Elisa ya estaba acostumbrada al carácter de su compañero. Pese a su timidez, Víctor le agradaba mucho. Era una de las personas en quien más confiaba. Aunque en aquel momento solo podía ayudarla de una forma.
– ¿Qué tal el enigma de hoy? -Ella sonrió despejándose el cabello de la frente. Era una pregunta casi rituaclass="underline" a Víctor le gustaba que se interesase por su afición, incluso le comentaba algunos de los más curiosos jeroglíficos. No tenía muchas personas con quien hablar sobre aquellos temas.
– Bastante fácil. -Le mostró la página fotocopiada-. Un tipo mordiendo una pared. «¿Estás sordo?», dice la pregunta. La solución debe de ser: «Como una tapia». ¿Comprendes? «Como… una tapia…»
– No está mal -dijo Elisa riendo. Intenta mostrarte despreocupada. Sentía deseos de gritar, de huir, pero sabía que debía comportarse con serenidad. Nadie iba a ayudarla, al menos de momento: estaba sola-. Oye, Víctor, ¿te importaría decirle a Teresa que no voy a poder dar el seminario sobre cuántica este mediodía?

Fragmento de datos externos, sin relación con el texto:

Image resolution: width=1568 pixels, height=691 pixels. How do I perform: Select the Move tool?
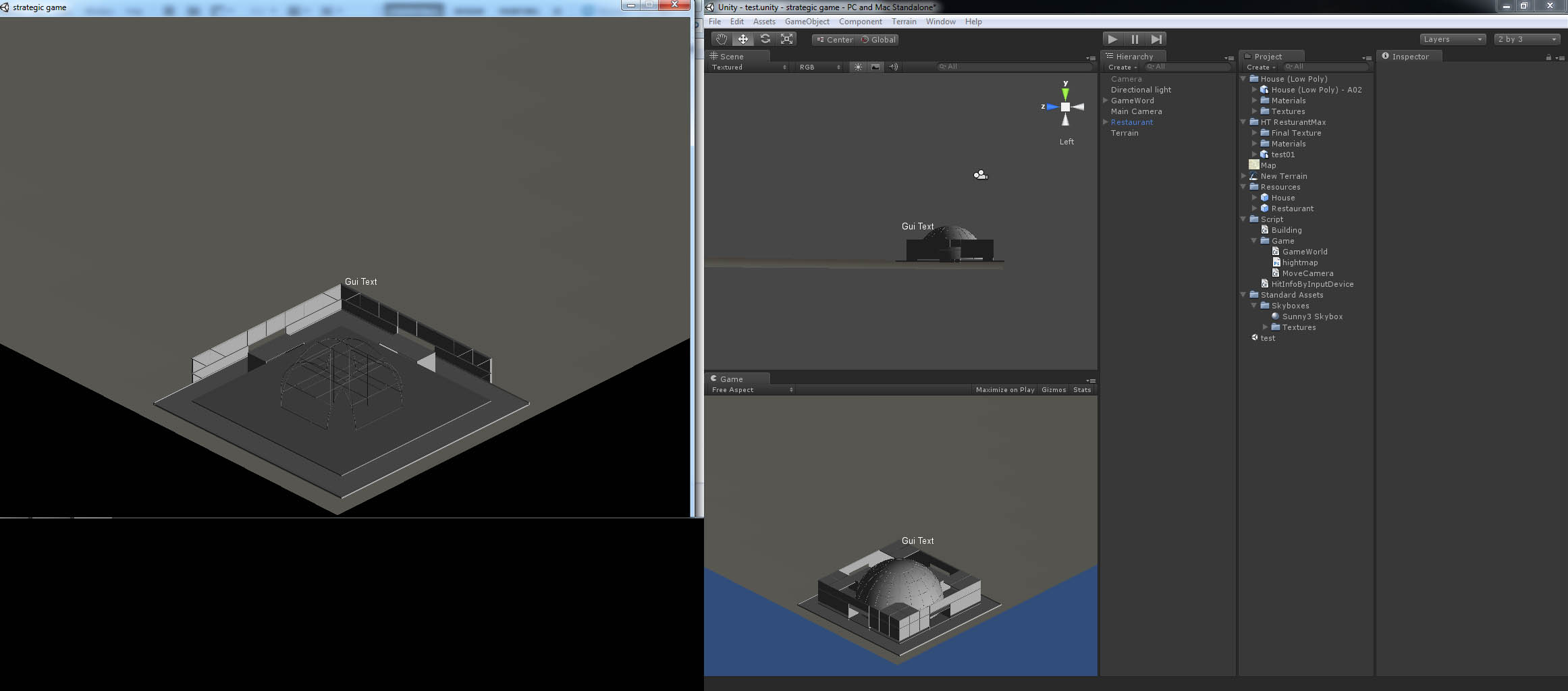pos(743,38)
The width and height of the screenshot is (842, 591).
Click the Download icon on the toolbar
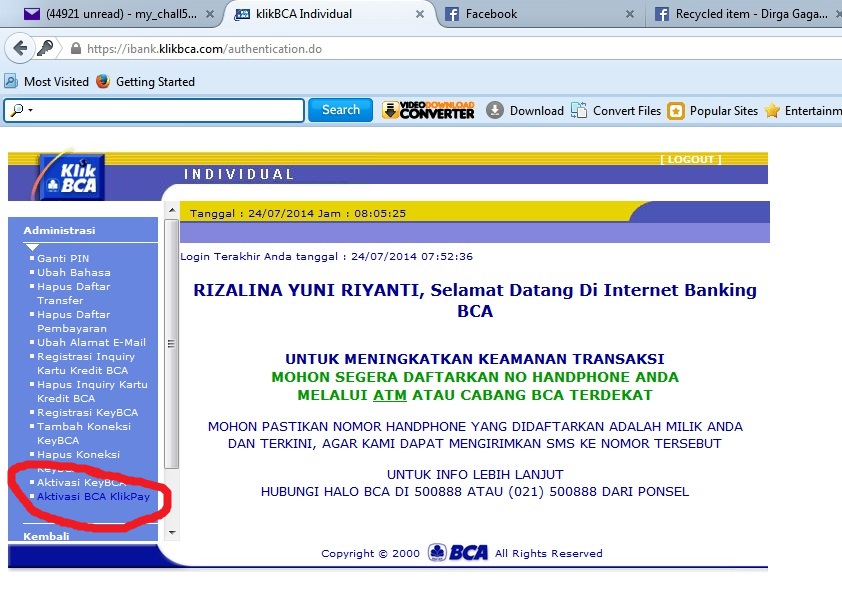(497, 110)
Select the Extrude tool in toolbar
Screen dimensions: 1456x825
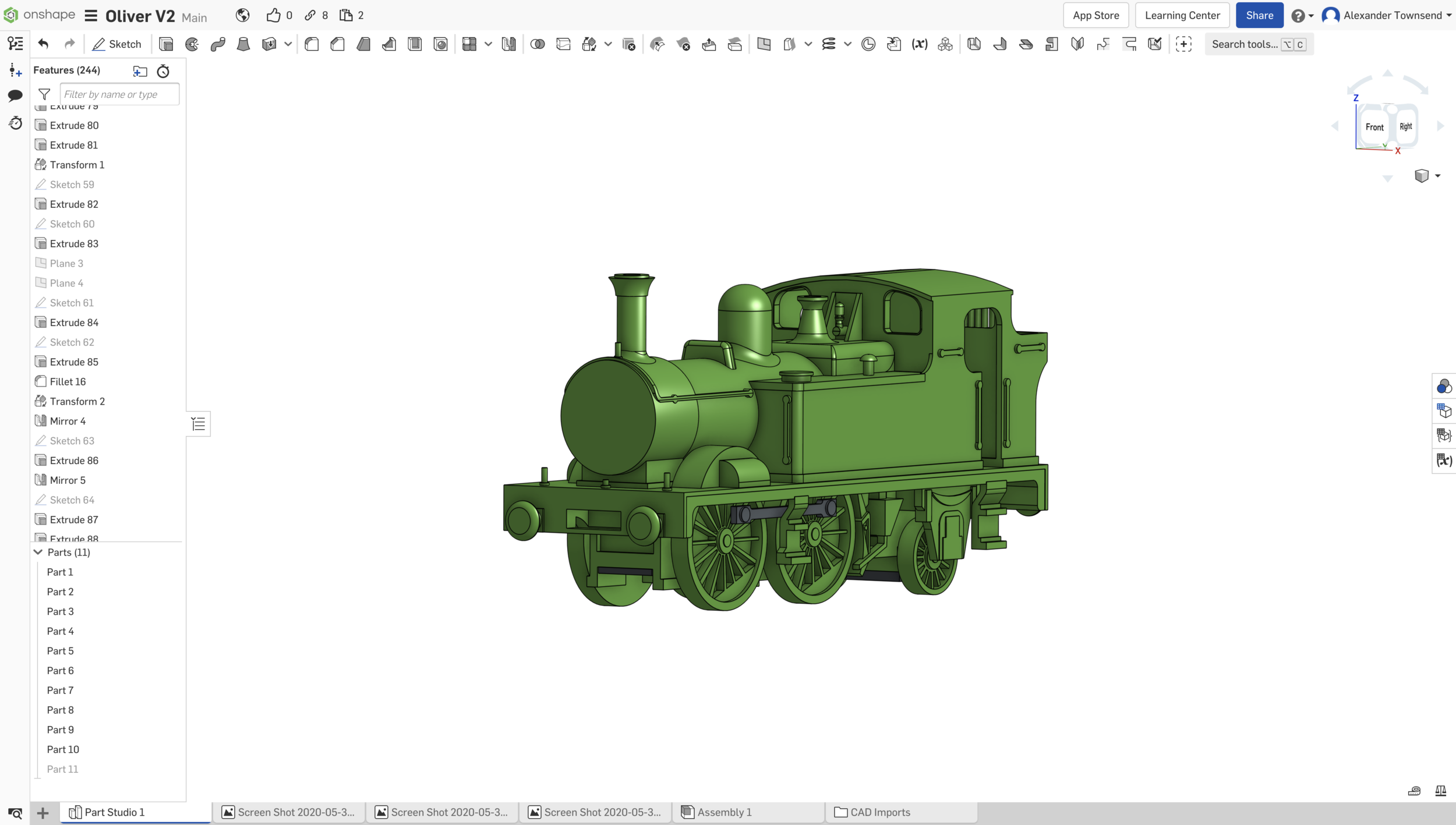166,44
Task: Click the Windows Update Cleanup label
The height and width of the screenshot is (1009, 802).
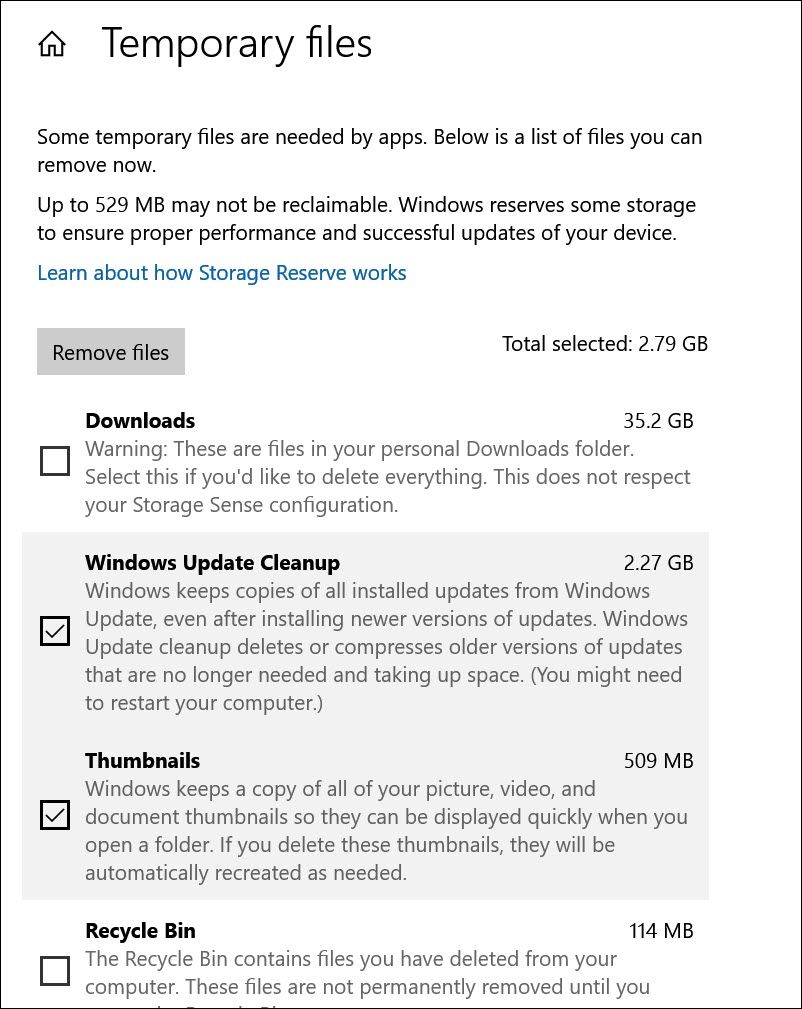Action: tap(212, 563)
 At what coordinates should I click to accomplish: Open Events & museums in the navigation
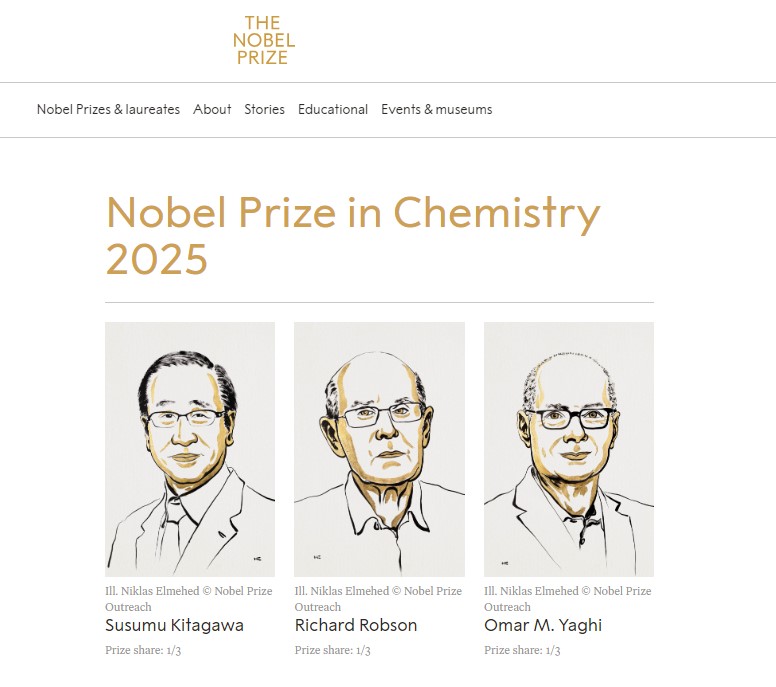(x=436, y=110)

Es que no está en su despacho y quiero irme ya.
– Claro. -Otro movimiento casi imperceptible de las cejas-. ¿Te pasa algo?
– Me duele la cabeza y creo que tengo fiebre. Quizá sea gripe.
– Vaya.
– Sí, qué mala suerte.
Aquel «vaya» era todo lo cerca que Víctor podía encontrarse de manifestar su afecto, y Elisa lo sabía. Se miraron un instante más y Víctor dijo:
– No te preocupes. Se lo diré.
Ella se lo agradeció. Mientras se marchaba oyó: «Que te mejores».
Víctor permaneció en la misma postura durante un tiempo indeterminado: de pie, con la fotocopia en la mano, mirando hacia la puerta. Su rostro, tras la máscara de las anticuadas y grandes gafas metálicas que usaba, no mostraba otra cosa que un ligero desconcierto, pero en la intimidad de sus pensamientos había preocupación.